Die Biotonne und der elektronische Müllsheriff
Biotonnen dürfen nur mit biologisch abbaubaren Materialien befüllt werden. Alles andere gilt als Stör- oder Fremdstoff. Sobald sich solche Stoffe in der Biotonne befinden, ist der AWV nicht mehr verpflichtet, die Biotonne zu leeren.
Aus dem Biomüll wird nämlich Energie und Dünger gewonnen. Der Dünger wird als Gärsubstrat in der Landwirtschaft eingesetzt und muss deshalb frei von Stör- und Fremdstoffen sein.

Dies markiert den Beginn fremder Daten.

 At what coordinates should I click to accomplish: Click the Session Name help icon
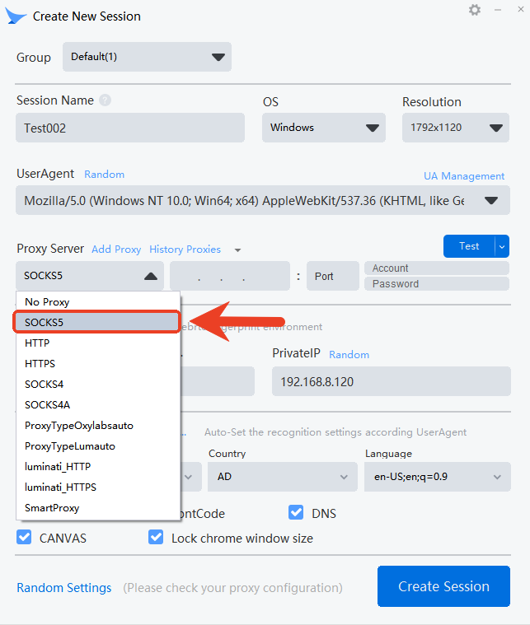[105, 100]
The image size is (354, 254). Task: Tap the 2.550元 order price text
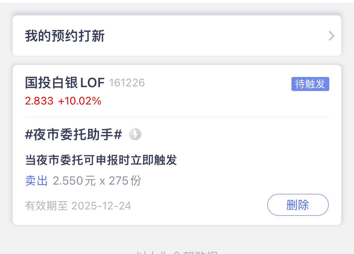pos(74,181)
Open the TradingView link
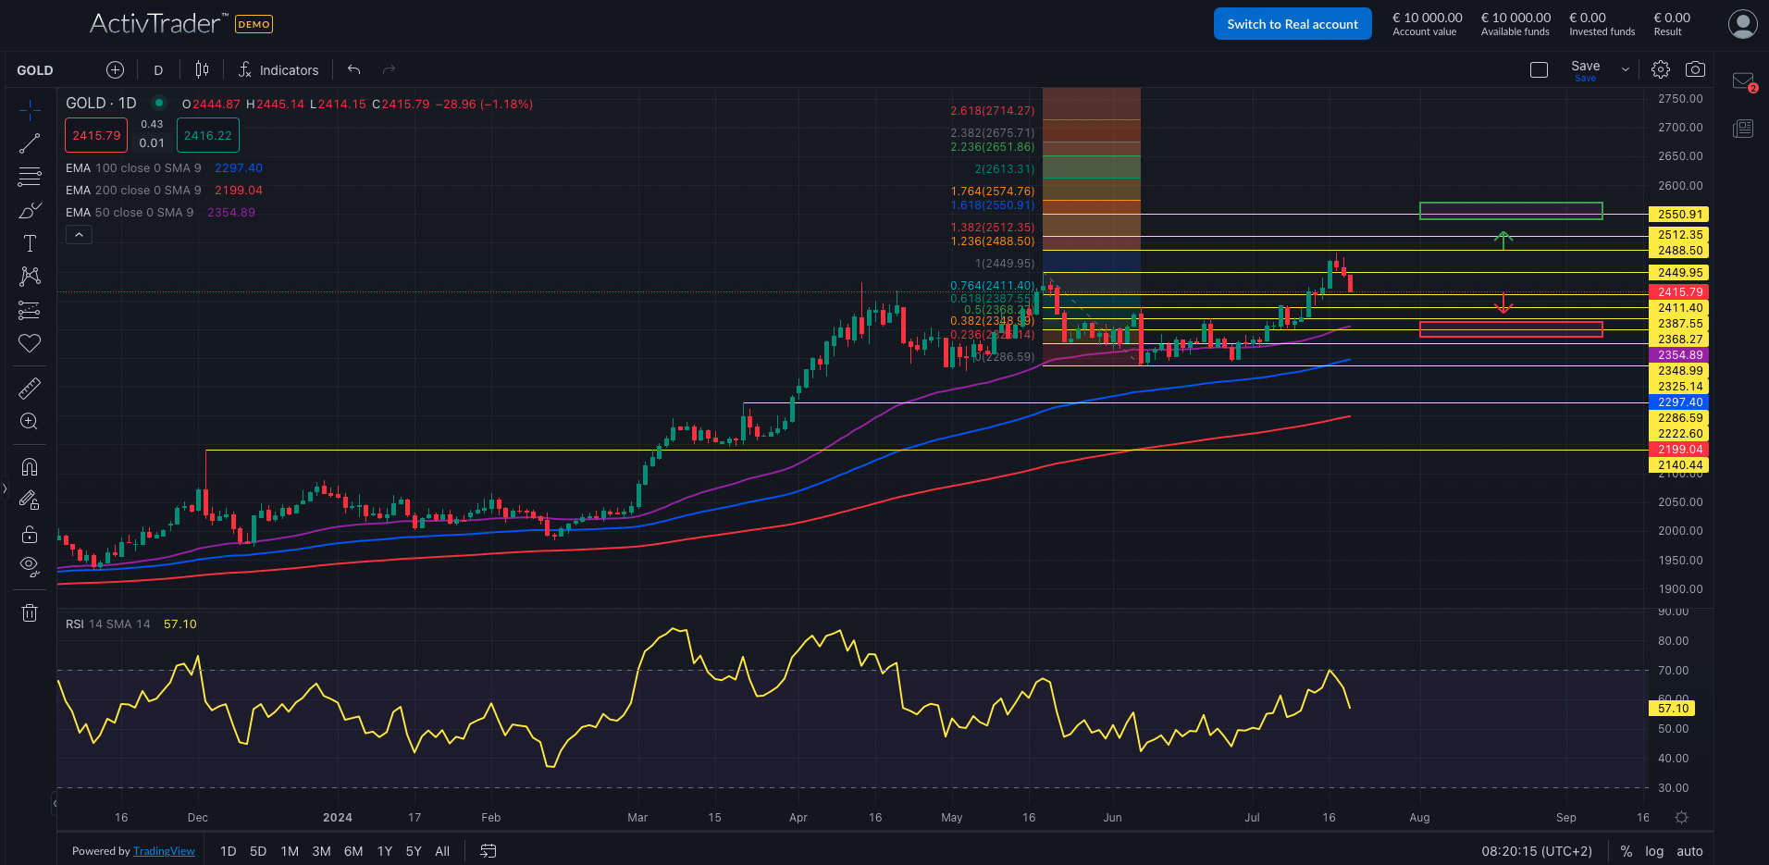The width and height of the screenshot is (1769, 865). coord(164,851)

Es werden laufend Kontrollen durchgeführt, damit der Biomüll auch sauber bleibt. Dazu wird der sog. Elektronische Müllsheriff eingesetzt. Es handelt es sich dabei um eine automatisches Detektionssystem, das Stör- und Fremdstoffe in der Biotonne aufspürt. Der Elektronische Müllsheriff ist in Form einer Platte am Greifarm des Seitenladers angebracht und tastet die Biotonne beim Aufnahmevorgang auf etwaige Fehlwürfe ab. Sobald er fündig wird, gibt es ein visuelles bzw. akustisches Signal, das dem Müllwerker bzw. Fahrer im Führerhaus anzeigt, dass die Tonne nicht ordnungsgemäß befüllt ist.
Je nach Anweisung wird dann
die Tonne noch geleert, jedoch ein gelber Verwarnungszettel („Gelbe Karte“) an
der Biotonne angebracht mit dem Hinweis, dass beim nächsten Mal die Tonne stehen
bleibt, falls sich wieder Fremdstoffe finden. Oder die Tonne bleibt von Haus aus
stehen und wird mit einer sog. „Roten Karte“ versehen. Dann ist der betreffende
Benutzer der Biotonne veranlasst, den zurückgelassenen Abfall nachzusortieren.
Sollte diese Nachsortierung nicht mehr möglich sein, ist er gezwungen, den
verunreinigten Bioabfall über die Restmülltonne bzw. einen Roten Restmüllsack zu
entsorgen. Und das kostet zusätzlich Geld und Mühen.